Have you been looking for a new text editor to add to your already expanding pile of them? Perhaps you’re looking for something that’s incredibly clean and nicely intuitive? What about a text editor that instantly supports some of your favourite languages, such as C, C++, HTML, CSS, JavaScript, PHP and more? If that’s the case, you needn’t look any more, because today we’re going to show you the ATOM by GitHub; a very clean interface and a very nice text editor in general. It’s the one I use on a day to day basis in order to get through the day!

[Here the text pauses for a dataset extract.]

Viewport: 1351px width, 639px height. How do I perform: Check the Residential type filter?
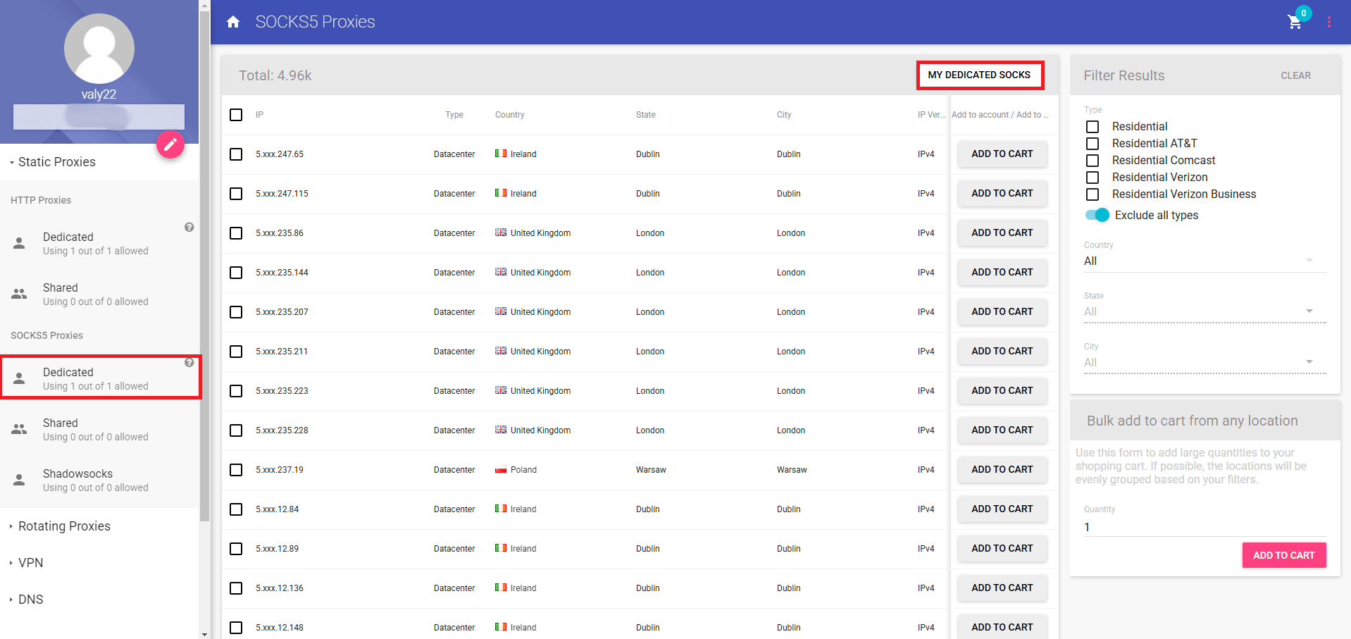pos(1092,127)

I used to be a massive fan of NetBeans – Then I moved on to a much cleaner IDE: Eclipse. But then, as time’s gone on, I’ve realised that I wanted an even cleaner, even simpler IDE to look at. To anyone who doesn’t know what an IDE is, it’s an Integrated Development Environment. With an IDE, you get a compiler built into the software, allowing you to edit code, then compile the code to become a functional program. For me to then go from an IDE, which does everything in one go, to dropping back to a text editor, seems like a bit of a strange move. But in this day and age with so many interpreted languages (and the fact I do so much more web related work), this text editor has everything I need.

A Snippet of BuddyPress, a useful plugin for WordPress.org.

A Snippet of BuddyPress, a useful plugin for WordPress.org.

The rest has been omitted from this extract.